AMD has made the first public demonstration of Apache™ Hadoop® running on an ARM® Cortex®-A57-based AMD Opteron™ A-Series processor. In a technical session at the JavaOne™ conference to be delivered this afternoon by AMD corporate fellow Leendert van Doorn, the company will show how the expanding AMD Opteron A-Series server software ecosystem now includes Hadoop, the Java-based framework for storage and large-scale data processing. In addition, Henrik Stahl, vice president, Java product management and Internet of Things at Oracle, will join van Doorn on stage to discuss Oracle’s support for AMD’s 64-bit ARM server architecture.
Hadoop, a distributed processing technology used primarily for big data analysis, is a rapidly expanding market expected to reach upward of $50 billion by 2020.[i] The combination of 64-bit ARM-based servers and Hadoop is designed to accelerate the changing economics of large-scale computing by enabling distributed processing across clusters of ARM-based servers.

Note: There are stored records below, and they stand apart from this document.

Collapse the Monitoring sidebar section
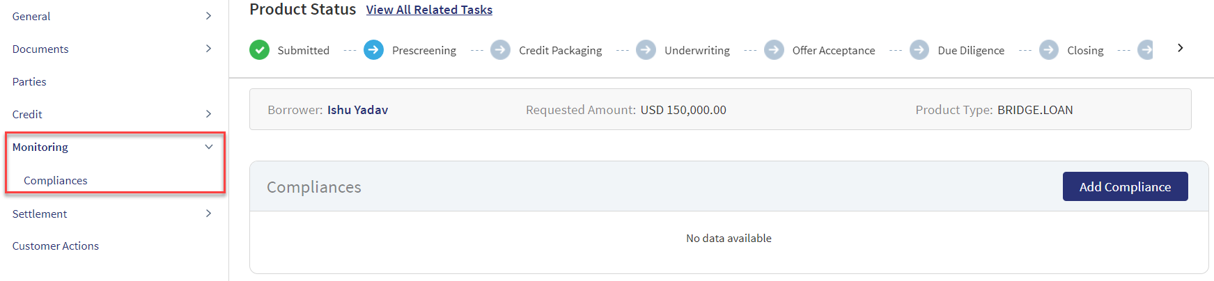This screenshot has width=1214, height=281. [x=208, y=147]
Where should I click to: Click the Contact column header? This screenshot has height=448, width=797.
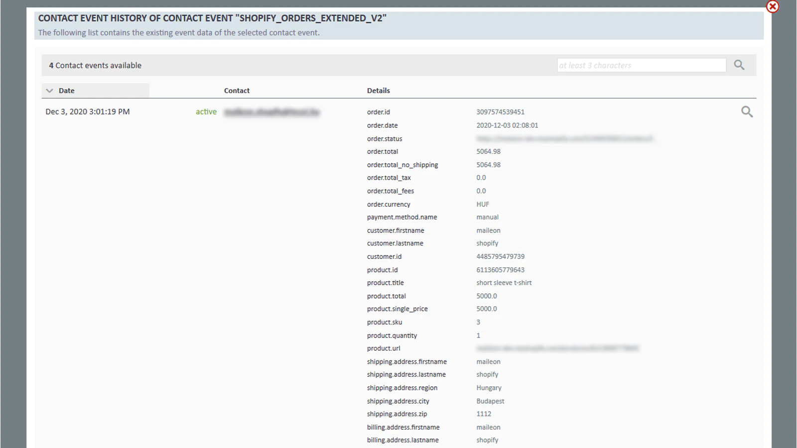[237, 91]
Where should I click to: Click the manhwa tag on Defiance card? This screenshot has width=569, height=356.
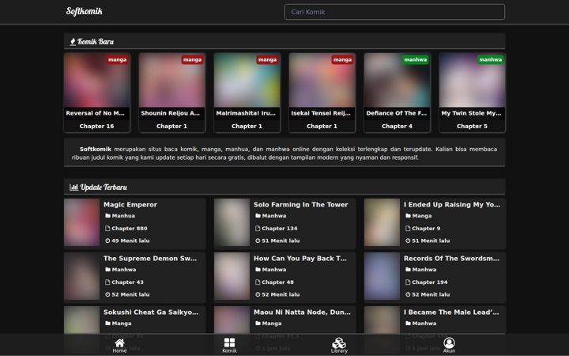[416, 59]
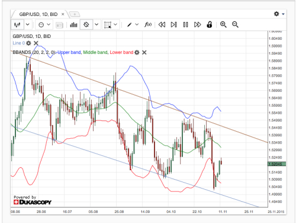Zoom in on the chart
This screenshot has height=223, width=296.
point(223,24)
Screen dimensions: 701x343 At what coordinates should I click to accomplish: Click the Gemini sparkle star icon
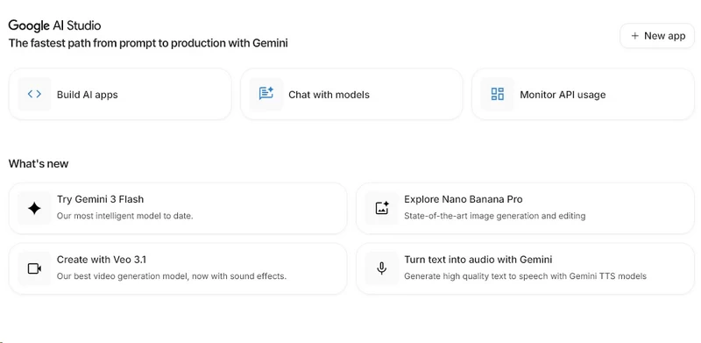pos(34,208)
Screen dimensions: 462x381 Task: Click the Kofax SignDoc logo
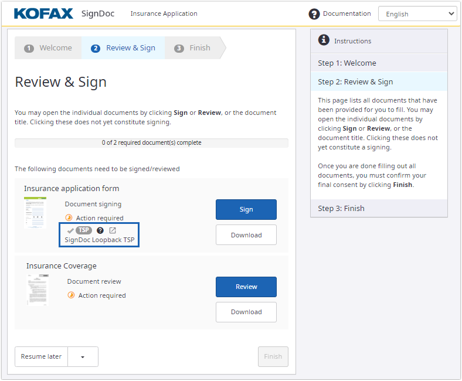coord(64,13)
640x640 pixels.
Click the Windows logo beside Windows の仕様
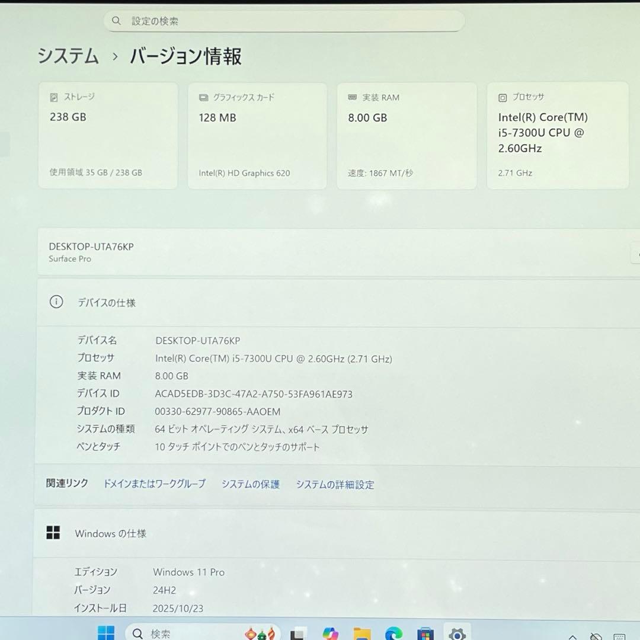click(53, 532)
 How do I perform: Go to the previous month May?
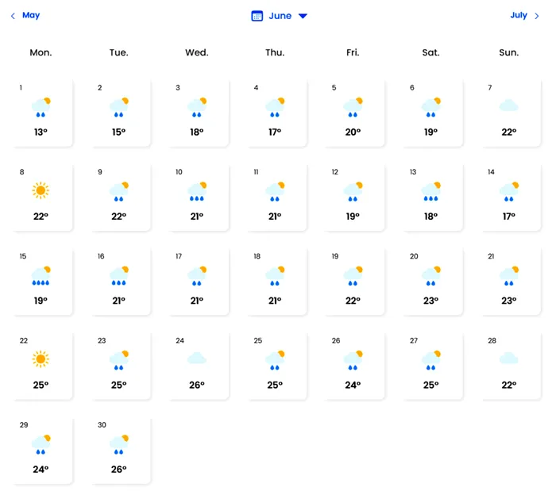click(x=31, y=15)
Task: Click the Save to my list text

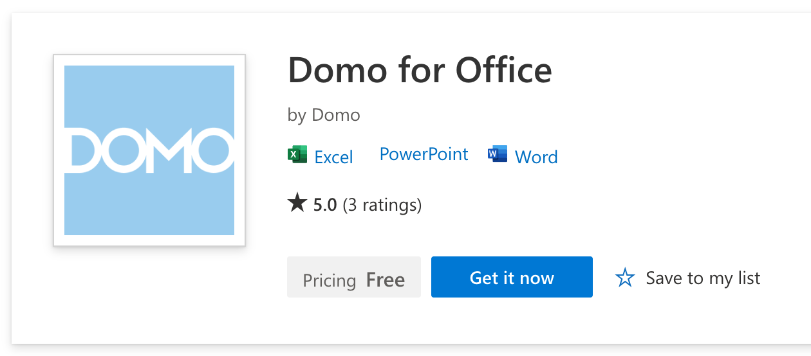Action: tap(703, 278)
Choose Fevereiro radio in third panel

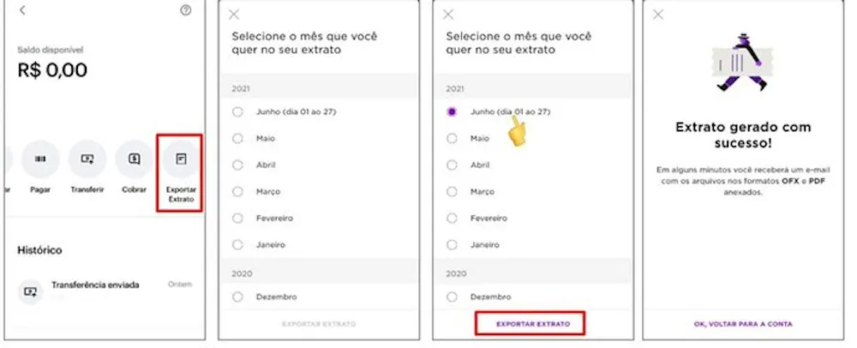click(452, 219)
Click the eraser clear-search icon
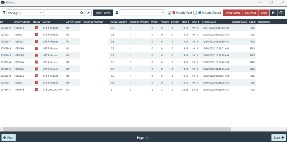Viewport: 287px width, 142px height. click(89, 13)
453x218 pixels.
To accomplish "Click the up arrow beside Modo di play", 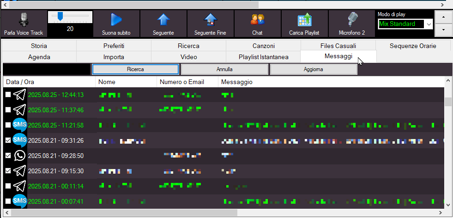I will (444, 16).
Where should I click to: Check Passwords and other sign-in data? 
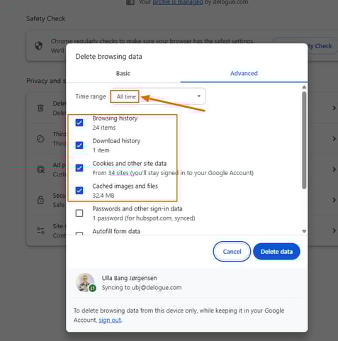(x=79, y=213)
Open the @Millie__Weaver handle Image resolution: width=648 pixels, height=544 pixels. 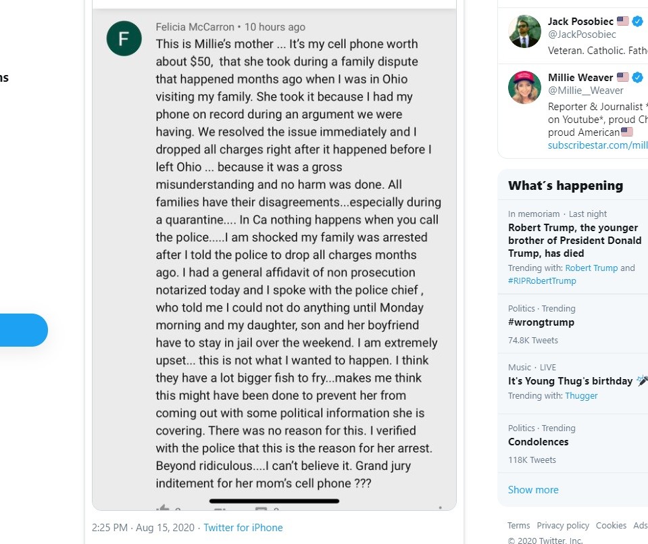pos(586,91)
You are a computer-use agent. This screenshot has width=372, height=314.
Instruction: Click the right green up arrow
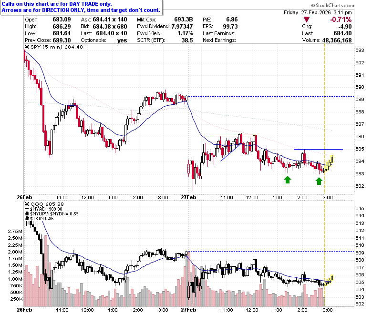(319, 181)
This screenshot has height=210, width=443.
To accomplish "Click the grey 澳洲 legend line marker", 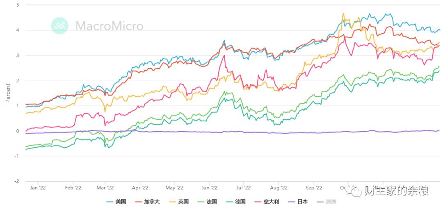I will (x=320, y=202).
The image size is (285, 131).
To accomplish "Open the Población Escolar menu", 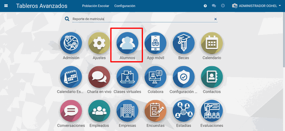I will pos(96,6).
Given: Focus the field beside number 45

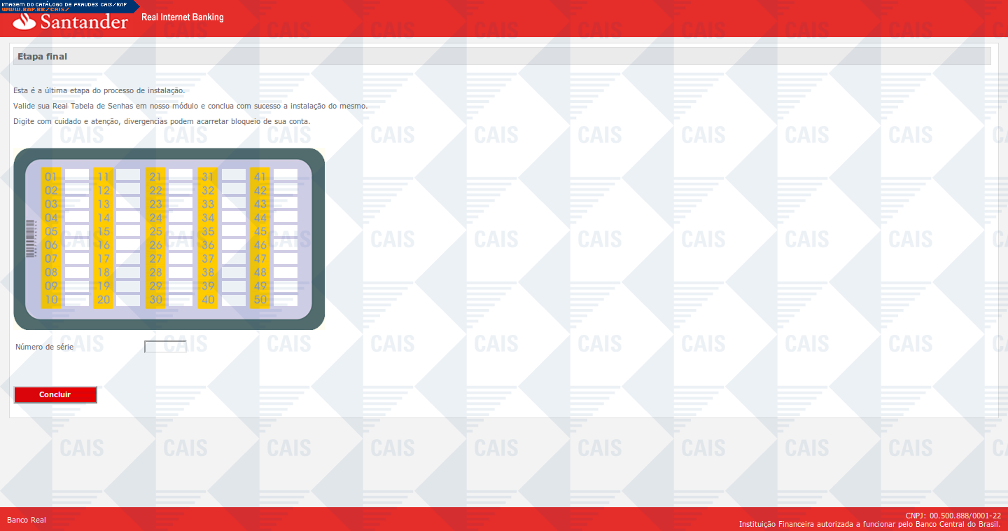Looking at the screenshot, I should [286, 231].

Running on the recently announced AMD Opteron™ A1100 development platform, the demonstration will feature Apache Hadoop running on the Oracle JDK. Leendert will also show multiple nodes running the same demonstration using Linux environments based on Fedora technology from the Red Hat-sponsored Fedora community and the community supported OpenSUSE Project.
“This demonstration showcases AMD’s leadership in the development of a robust, standards-based ecosystem for ARM servers,” said van Doorn. “Servers powered by AMD Opteron A-Series processors are well-suited for Hadoop, offering an efficient scale-out compute platform that can also double as an economical persistent storage platform.”
AMD continues to drive innovation in the server ecosystem by enabling virtually seamless software and tools integration across both the x86 and ARM architecture environments. Through its collaboration with partners such as ARM, Linaro, Oracle, Red Hat and SUSE, AMD is providing users access to a complete development environment for ARM based applications and cross-platform support.